**HOW TO COMPLETE THIS TASK**
Starting at the line that contains "1200x630 pixels." and stopping at the line that contains "visibility of the", restate each line of the records below exactly. Omit the pictures.

**RECORDED DATA**
*** Begin section ***
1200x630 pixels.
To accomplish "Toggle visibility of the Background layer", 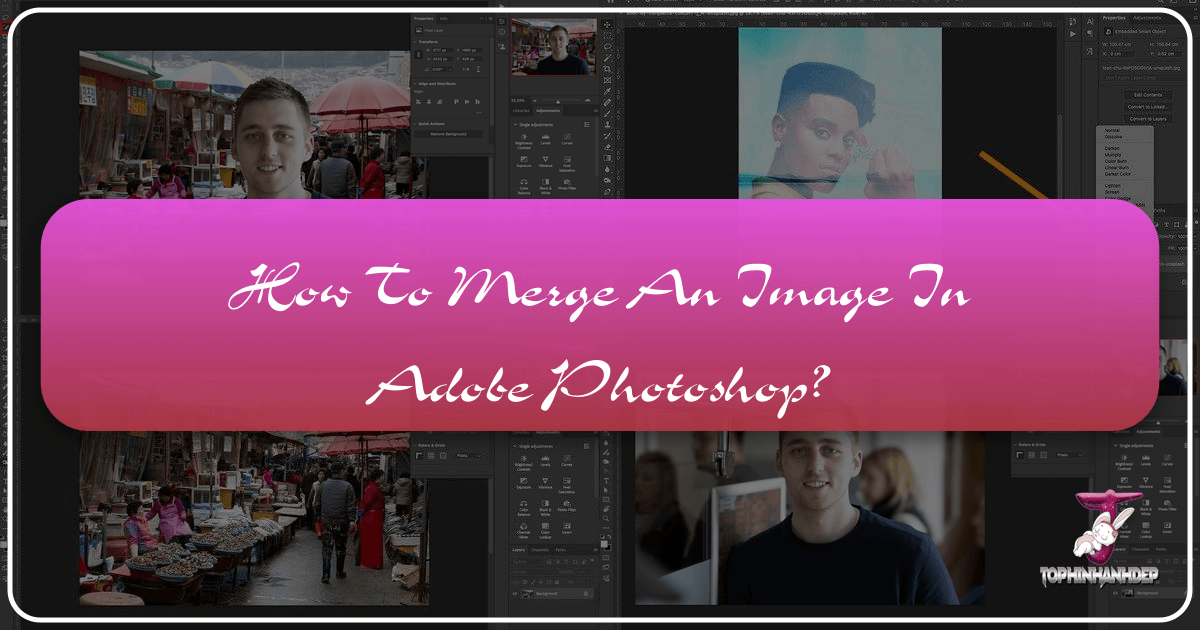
*** End section ***
*** Begin section ***
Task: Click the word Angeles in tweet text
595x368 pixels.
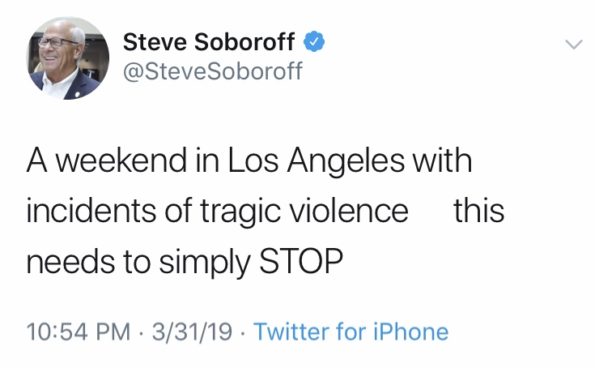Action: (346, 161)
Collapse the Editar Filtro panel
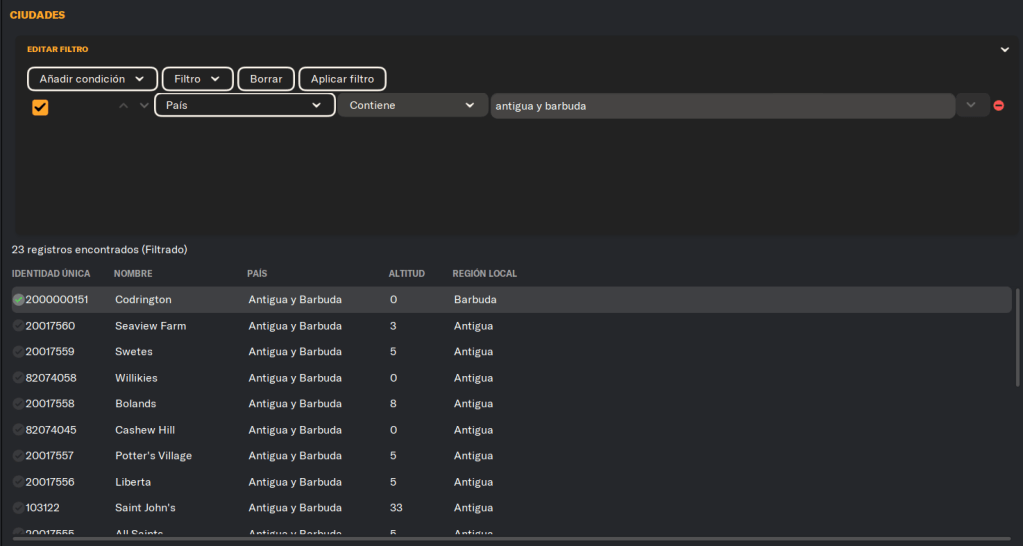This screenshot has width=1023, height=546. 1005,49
*** End section ***
*** Begin section ***
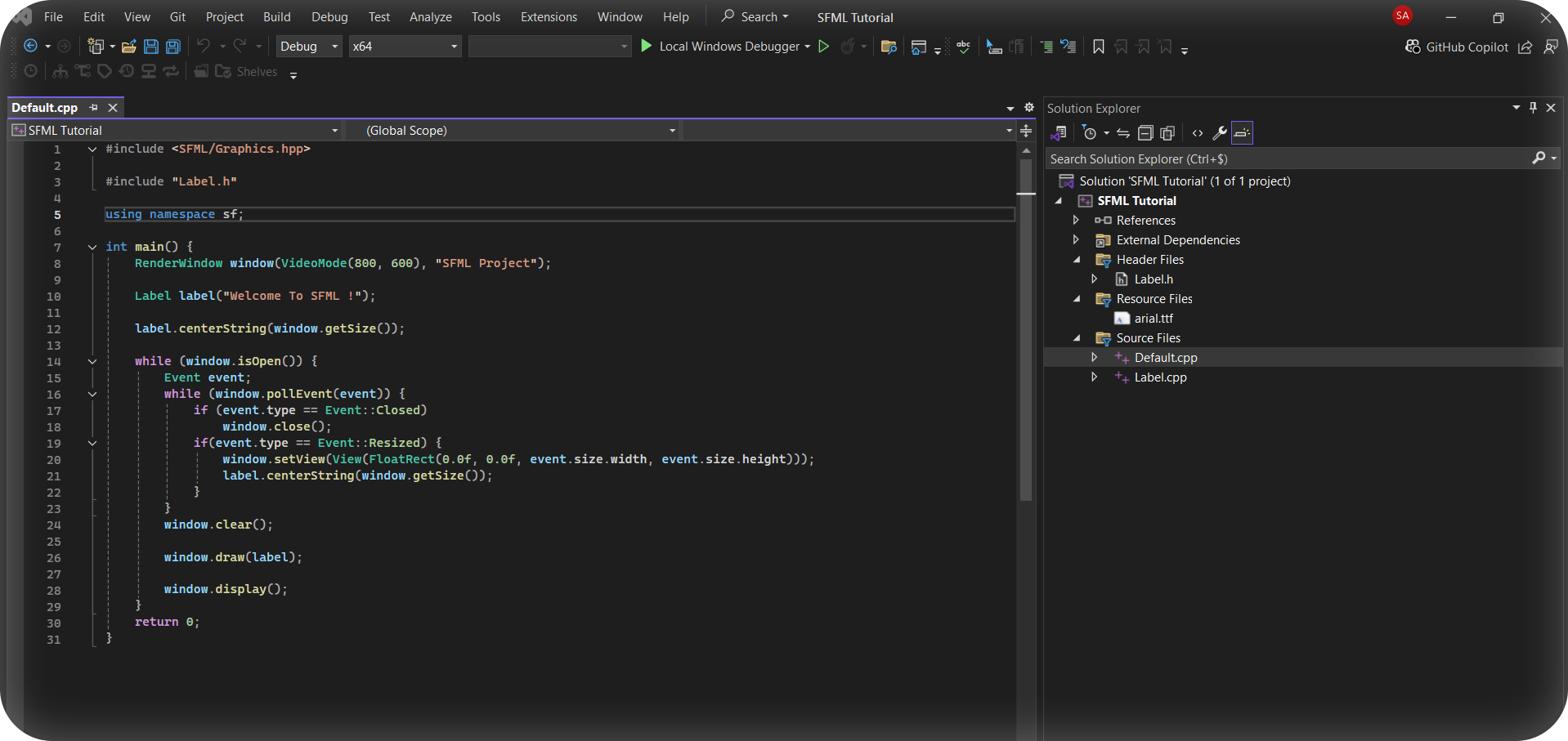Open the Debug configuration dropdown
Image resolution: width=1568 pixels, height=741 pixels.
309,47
*** End section ***
**REPLY TO THE EXERCISE**
1200x630 pixels.
To accomplish "Toggle visibility of the Background layer", 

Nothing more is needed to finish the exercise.